For variable-length quantities, I do see a winner here, and it aligns with my proposal:

  • The unsigned LEB128 format has pretty much won for unsigned integers, more than UTF-8 won the encoding wars - people were using this very format longer than the term "LEB128" was even a thing. DWARF, MIDI (page 2), ASN.1 BER (page 13), Google's Protocol Buffers, W3C's EXI spec, and .NET's BinaryReader and BinaryWriter classes. Also, several other specs use the format explicitly. LLVM bitcode itself generally follows that format without specifying it, but supports segments widths of fewer than 8 bits and adjusts accordingly. (This is rarely dealt with directly in JS, BTW.) Source maps use a similar system, but with 6-bit segments to fit in a base 64 encoding instead of 8-bit segments to fit in 8-bit bytes. (This is almost exclusive to build tooling and doesn't account for much of the time spent.) It all stems from using the high bit of a given segment as the "continuation bit". There's a couple more significant exceptions here:
    • QUIC sets the high 2 bits of the first byte to 00 for 6-bit integers, 01 for 14-bit integers, 10 for 30-bit integers, and 11 for 62-bit integers.

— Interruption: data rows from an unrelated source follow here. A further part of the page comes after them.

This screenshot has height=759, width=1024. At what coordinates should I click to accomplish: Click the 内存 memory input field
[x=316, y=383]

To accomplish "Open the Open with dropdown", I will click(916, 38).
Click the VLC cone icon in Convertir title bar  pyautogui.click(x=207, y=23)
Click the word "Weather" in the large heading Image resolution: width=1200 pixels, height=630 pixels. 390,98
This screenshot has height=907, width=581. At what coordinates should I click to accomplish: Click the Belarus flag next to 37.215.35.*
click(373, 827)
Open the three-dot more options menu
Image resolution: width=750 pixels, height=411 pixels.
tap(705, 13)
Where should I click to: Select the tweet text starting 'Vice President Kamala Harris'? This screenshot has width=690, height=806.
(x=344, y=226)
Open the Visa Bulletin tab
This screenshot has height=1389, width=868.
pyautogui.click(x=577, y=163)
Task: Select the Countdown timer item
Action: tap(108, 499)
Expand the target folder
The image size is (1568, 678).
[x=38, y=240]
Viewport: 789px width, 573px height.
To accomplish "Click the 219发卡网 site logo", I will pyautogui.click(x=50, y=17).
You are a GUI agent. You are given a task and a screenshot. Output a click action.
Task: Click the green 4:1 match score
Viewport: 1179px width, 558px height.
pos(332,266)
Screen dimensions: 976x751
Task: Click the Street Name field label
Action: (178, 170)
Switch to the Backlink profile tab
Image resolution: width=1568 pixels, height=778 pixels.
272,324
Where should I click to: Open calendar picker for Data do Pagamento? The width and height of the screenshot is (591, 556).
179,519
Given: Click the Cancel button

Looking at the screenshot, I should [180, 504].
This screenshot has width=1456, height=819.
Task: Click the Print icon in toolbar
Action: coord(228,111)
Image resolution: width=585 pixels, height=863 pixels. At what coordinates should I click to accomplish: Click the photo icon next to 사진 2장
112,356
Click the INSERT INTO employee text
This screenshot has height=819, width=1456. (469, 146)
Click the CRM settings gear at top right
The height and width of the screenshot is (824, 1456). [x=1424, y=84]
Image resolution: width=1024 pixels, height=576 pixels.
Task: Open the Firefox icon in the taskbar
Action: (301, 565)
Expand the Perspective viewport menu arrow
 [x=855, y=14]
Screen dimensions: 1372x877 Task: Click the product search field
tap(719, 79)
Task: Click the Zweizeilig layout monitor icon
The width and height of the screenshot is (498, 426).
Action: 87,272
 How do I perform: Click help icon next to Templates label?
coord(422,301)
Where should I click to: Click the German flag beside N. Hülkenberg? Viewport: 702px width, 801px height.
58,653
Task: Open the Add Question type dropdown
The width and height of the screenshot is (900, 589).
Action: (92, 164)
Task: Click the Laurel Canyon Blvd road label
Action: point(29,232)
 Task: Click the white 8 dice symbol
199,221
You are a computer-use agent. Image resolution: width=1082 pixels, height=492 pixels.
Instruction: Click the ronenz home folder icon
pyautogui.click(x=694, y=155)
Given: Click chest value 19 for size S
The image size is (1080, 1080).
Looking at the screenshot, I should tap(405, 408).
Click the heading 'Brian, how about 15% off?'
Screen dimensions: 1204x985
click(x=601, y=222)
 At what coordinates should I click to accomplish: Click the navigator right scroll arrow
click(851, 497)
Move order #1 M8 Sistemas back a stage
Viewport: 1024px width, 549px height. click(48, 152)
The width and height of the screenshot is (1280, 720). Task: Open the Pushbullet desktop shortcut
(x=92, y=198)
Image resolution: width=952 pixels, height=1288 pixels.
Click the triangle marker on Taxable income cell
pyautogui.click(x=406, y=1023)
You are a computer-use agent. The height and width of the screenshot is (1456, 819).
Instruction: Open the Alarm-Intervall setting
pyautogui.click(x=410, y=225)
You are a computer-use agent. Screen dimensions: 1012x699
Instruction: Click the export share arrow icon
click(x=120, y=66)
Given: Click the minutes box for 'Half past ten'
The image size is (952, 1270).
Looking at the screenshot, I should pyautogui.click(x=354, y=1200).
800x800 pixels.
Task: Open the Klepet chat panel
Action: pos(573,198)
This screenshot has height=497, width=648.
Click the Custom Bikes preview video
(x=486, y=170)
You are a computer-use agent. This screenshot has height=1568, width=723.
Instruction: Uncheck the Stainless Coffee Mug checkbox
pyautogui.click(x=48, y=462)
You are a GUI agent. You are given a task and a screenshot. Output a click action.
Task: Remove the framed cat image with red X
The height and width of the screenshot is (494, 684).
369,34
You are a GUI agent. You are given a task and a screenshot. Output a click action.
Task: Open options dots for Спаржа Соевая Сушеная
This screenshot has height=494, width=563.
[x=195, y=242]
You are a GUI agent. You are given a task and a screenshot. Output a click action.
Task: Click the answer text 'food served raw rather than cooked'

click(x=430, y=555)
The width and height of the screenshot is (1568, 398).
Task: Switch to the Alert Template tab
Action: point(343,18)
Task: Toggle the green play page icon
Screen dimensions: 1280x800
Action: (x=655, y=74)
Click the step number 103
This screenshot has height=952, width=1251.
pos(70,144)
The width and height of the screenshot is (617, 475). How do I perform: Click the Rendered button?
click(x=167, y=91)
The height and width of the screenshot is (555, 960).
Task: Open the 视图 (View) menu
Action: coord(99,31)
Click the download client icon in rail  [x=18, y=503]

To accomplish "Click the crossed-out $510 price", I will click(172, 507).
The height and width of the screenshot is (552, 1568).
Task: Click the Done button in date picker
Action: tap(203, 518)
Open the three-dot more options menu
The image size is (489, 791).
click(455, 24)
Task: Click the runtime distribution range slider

They don't support arbitrary-length integers, though.
    • Git makes sure that the smallest N+1-byte octet represents one more than the highest N-byte octet, removing redundancy. Otherwise, it follows the same pattern as LEB128 for unsigned integers.
  • LEB128's form of truncating it to the smallest possible width that can represent it as two's complement and then sign-extending that to the nearest multiple of 7 also largely won. Signed integers in Protocol Buffers are an unusual exception that stores it as the unsigned representation of (n << 1) ^ (n >> 31) for 32-bit integers, (n << 1) ^ (n >> 63) for 64-bit integers, etc., but that transform is relatively trivial and easily converted to something in terms of dataView.setBigUintN(...). And the two main exceptions listed above lack variable-length signed integers entirely.